WORK TASK: Return a copy of every line in the records that includes the word "agent".

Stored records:
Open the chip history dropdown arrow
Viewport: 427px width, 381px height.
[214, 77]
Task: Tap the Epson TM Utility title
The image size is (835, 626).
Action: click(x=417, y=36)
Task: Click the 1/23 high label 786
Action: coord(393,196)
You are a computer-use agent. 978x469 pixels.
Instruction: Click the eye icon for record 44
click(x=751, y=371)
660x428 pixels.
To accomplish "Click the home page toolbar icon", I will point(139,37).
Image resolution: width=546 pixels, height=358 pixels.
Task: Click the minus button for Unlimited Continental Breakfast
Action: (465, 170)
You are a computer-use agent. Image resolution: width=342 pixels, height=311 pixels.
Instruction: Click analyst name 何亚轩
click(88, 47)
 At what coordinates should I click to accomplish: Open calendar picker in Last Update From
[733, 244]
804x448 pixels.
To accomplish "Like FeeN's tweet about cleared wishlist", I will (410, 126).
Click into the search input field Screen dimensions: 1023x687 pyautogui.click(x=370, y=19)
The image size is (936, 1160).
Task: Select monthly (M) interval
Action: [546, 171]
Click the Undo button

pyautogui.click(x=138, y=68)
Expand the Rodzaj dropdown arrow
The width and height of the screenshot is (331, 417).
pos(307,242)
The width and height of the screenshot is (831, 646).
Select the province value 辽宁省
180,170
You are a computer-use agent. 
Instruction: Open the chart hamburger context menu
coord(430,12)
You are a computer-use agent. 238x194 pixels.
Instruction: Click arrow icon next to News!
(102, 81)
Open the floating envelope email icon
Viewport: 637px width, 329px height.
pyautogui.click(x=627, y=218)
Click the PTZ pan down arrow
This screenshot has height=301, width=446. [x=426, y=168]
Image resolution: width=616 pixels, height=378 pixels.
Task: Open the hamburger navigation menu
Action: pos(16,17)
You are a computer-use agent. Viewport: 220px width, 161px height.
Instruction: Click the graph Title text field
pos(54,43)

RESPONSE:
You are a computer-use agent. 978x469 pixels.
You are a computer-use agent. Image resolution: width=342 pixels, height=311 pixels.
You are a computer-use agent. 
You are a computer-use agent. 238x194 pixels.
You are a computer-use agent. Viewport: 220px width, 161px height.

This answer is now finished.